* [Goal of the exercise]:
Take the line with "Open 'See how to build segments' link" and every line after it, through the end of the listing, and give them again exactly, pictures excluded.

* [Listed records]:
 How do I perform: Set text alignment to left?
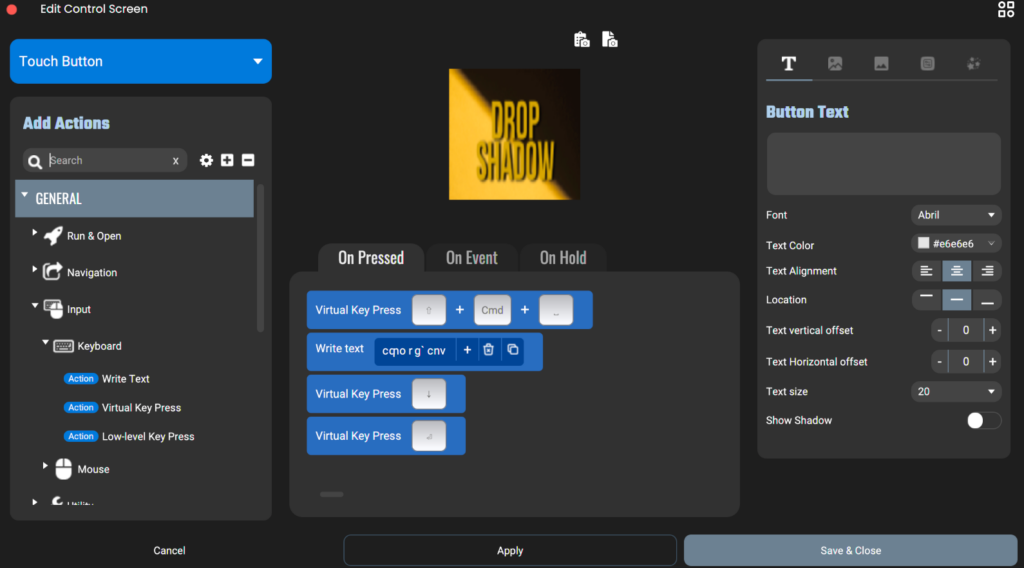coord(927,271)
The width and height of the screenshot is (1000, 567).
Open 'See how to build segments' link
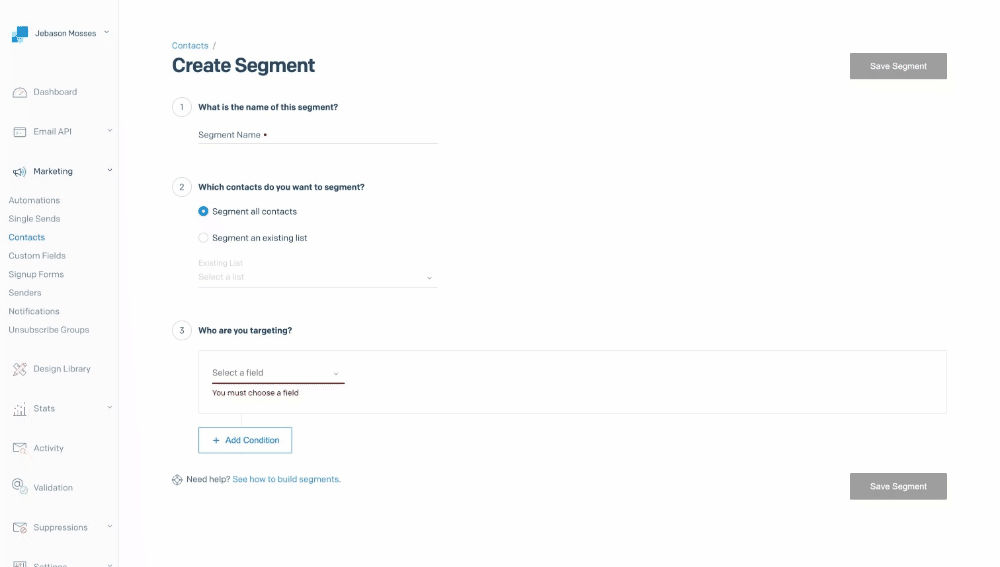tap(286, 480)
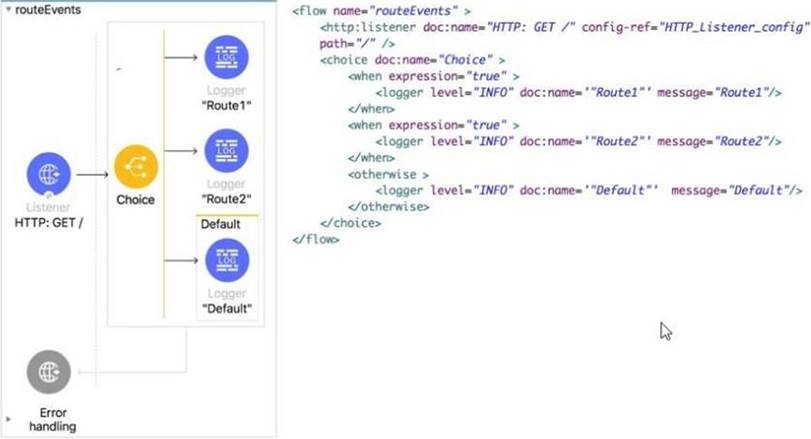811x439 pixels.
Task: Click the "Route2" Logger icon
Action: (x=226, y=150)
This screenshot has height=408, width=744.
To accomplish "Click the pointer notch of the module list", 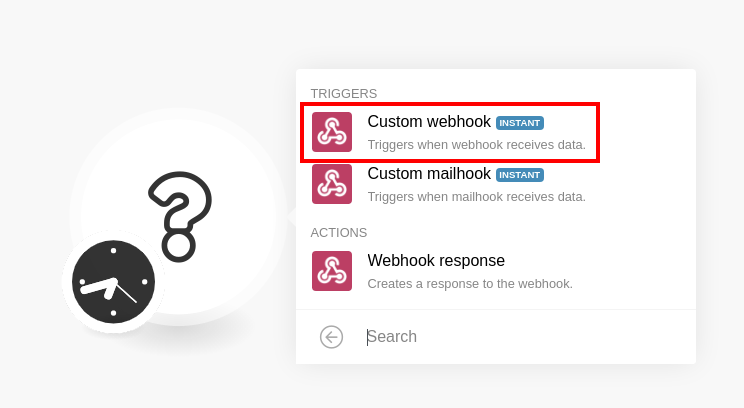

* [Task response]:
Open 'See how to build segments' link
tap(286, 480)
811x439 pixels.
Task: Click the "Route2" Logger icon
Action: (x=226, y=150)
This screenshot has height=408, width=744.
To accomplish "Click the pointer notch of the module list", 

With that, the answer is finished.